Tuesday, 16 March 2010

Trade Practices Amendment (Australian Consumer Law) Bill 2009

In Committee

6:48 pm

Photo of Nick XenophonNick Xenophon (SA, Independent) Share this | Hansard source

I move amendment (2) on sheet 5891:

(2)    Schedule 1, item 1, page 7 (after line 21), after section 4, insert:

4B  Unfair term—personal information

        (1)    Without limiting section 3, a term that enables, or has the effect of enabling, one party to transfer personal information about another party to a person outside Australia without that other party’s written, informed consent is taken to be an unfair term of a consumer contract.

        (2)    In this section:

personal information has the meaning given by section 6 of the Privacy Act 1988.

transfer, in relation to personal information, means communicate, send, trade or republish that information by any means to any person.

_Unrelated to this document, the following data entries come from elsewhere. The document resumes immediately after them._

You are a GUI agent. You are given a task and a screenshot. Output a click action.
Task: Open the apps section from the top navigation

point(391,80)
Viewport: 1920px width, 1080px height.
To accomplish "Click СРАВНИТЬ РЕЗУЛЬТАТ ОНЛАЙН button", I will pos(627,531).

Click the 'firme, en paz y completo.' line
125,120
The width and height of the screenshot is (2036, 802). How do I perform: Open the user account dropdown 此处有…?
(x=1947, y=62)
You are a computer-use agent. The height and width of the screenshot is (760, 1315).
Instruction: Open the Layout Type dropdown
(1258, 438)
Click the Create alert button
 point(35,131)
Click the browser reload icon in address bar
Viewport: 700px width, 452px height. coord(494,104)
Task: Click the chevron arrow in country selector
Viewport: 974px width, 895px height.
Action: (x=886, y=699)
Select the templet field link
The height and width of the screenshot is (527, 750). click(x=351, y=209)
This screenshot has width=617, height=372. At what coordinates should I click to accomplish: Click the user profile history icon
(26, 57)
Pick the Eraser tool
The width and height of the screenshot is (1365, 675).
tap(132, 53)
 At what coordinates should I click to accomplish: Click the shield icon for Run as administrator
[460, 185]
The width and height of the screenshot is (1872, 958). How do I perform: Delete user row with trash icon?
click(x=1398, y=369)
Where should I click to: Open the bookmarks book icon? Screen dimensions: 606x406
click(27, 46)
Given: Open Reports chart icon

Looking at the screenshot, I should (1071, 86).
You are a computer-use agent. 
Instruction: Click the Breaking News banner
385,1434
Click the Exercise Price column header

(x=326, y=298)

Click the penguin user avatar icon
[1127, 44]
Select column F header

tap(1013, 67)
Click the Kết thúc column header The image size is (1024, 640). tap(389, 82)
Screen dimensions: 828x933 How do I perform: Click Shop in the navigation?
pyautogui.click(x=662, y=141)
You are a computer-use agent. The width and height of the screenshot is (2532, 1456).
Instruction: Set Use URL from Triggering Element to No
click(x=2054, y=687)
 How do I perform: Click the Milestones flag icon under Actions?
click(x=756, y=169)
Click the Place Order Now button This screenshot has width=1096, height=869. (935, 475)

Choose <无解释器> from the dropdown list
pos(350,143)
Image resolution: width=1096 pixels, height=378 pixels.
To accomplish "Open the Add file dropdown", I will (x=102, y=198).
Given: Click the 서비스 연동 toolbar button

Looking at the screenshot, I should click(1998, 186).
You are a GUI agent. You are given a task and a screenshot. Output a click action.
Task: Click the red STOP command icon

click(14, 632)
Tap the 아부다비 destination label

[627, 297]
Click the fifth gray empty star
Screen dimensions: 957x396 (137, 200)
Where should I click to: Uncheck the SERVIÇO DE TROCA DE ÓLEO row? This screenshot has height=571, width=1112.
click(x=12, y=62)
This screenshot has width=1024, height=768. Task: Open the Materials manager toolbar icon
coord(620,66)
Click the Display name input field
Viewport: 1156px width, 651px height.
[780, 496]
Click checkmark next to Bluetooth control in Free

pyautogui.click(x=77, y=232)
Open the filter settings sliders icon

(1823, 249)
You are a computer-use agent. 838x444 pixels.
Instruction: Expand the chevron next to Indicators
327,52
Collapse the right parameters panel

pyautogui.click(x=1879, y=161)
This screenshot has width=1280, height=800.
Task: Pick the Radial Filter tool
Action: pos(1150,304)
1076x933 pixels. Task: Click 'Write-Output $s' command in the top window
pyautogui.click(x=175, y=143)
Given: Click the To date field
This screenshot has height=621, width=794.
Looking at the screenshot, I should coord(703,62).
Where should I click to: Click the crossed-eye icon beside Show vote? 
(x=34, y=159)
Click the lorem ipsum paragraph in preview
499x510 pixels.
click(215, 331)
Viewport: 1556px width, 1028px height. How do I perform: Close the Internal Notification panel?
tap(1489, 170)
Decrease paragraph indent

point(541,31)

(3)    Schedule 2, item 18, page 31 (line 9), omit “(other than an award of damages)”.

(4)    Schedule 3, item 26, page 69 (line 4), omit “(other than an award of damages)”.

This amendment is quite simple. It will require banking institutions to obtain written, informed consent from customers before their personal information can be transferred to a person outside Australia. Currently, data, including credit card numbers, passport details, PINs, licence numbers, marital status, home address and employment details can be, and are, sent to offshore locations without a customer’s consent. This is a breach of privacy; it should be prohibited. I see this, as do many others, as a pretty fundamental contract term. It is inherently unfair for that information to be sent overseas in the absence of written consent.

Last October I jointly, along with the Finance Sector Union Australia, commissioned a survey which showed that 91 per cent of Australians say they would choose a bank that would not send their personal information overseas for processing. It was a nationwide survey. This survey also revealed that 83 per cent of people believe banks should be required to get written permission from a customer before sending their personal details overseas. The FSU is clearly right about this. More than 5,500 finance jobs have already been lost to cheaper overseas labour and with them have gone all these personal details. I think it is important for Australians to have the right to control who has access to their personal information. Banks should not be allowed to try and save a few bucks by jeopardising the privacy of millions of Australians. I applaud the FSU and the work that it has done in relation to this. This goes to an issue of the unfairness of not giving consumers the right to consent, or otherwise, to their information going overseas. I acknowledge that Senator Fielding has put up legislation in similar terms, and I applaud him for that. This is another way of trying to achieve the same thing. It is about consumers having that right. Not giving it to them is inherently unfair.